Yandex n’a pour l’instant donné aucune explication, mais il semble que le géant de l’Internet russe se conforme à une loi entrée en vigueur un mois plus tôt, qui oblige les moteurs de recherche à déréférencer les sites bloqués en Russie, sous peine d’amende. Une disposition votée au cours de l’été 2017 dans le cadre d’un train de lois qualifié de “dernier clou dans le cercueil de l’Internet libre” par RSF.
“La censure prend un tour encore plus orwellien en Russie, dénonce Johann Bihr, responsable du bureau Europe de l’Est et Asie centrale de Reporters sans frontières (RSF). Le déréférencement des sites interdits amplifie la portée de blocages toujours plus nombreux et arbitraires. Les autorités russes doivent cesser de piétiner le droit des citoyens à l’information, garanti par la Constitution et la Cour européenne des droits de l’Homme.”

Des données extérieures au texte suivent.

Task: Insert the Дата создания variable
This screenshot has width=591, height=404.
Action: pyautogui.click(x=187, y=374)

Cette évolution intervient alors que Yandex est sous forte pression : des rumeurs de rachat d’une partie de son capital par une banque d’État ont récemment fait plonger sa valeur boursière. Le géant de l’Internet, dont le propriétaire russe est enregistré comme une société hollandaise, est également menacé par une proposition de loi visant à limiter drastiquement – à hauteur de 20 % – les investissements étrangers dans les agrégateurs d’informations. Agrégateurs déjà largement contrôlés par les autorités.

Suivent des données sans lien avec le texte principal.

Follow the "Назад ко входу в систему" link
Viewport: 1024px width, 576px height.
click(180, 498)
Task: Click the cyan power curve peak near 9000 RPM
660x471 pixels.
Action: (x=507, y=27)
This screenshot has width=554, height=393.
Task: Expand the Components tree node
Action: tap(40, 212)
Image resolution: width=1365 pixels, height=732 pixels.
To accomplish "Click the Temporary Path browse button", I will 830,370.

Après Yandex, Google est désormais sur la sellette : le 25 octobre, l’autorité russe de contrôle des télécommunications (Roskomnadzor) a menacé la compagnie américaine d’amende si elle ne faisait pas immédiatement disparaître les sites interdits de ses résultats de recherche. Un contentieux de plus dans le bras de fer qui oppose le géant du Net aux autorités russes.
Le Kremlin n’a eu de cesse de renforcer son emprise sur Internet depuis 2012. Les critères permettant le blocage d’un site sans décision de justice s’élargissent constamment, ce dont Grani.ru mais aussi EJ.ru ou encore OpenRussia ont fait les frais. Les autorités s’efforcent depuis le printemps de bloquer l’application de messagerie cryptée Telegram, qui comporte aussi des chaînes d’information et qui refusait de coopérer avec les services de renseignement (FSB). De plus en plus d’internautes sont jetés en prison pour leurs propos sur les réseaux sociaux, voire parfois pour un simple “like”.
La Russie occupe la 148e place sur 180 au Classement 2018 de la liberté de la presse, publié par RSF.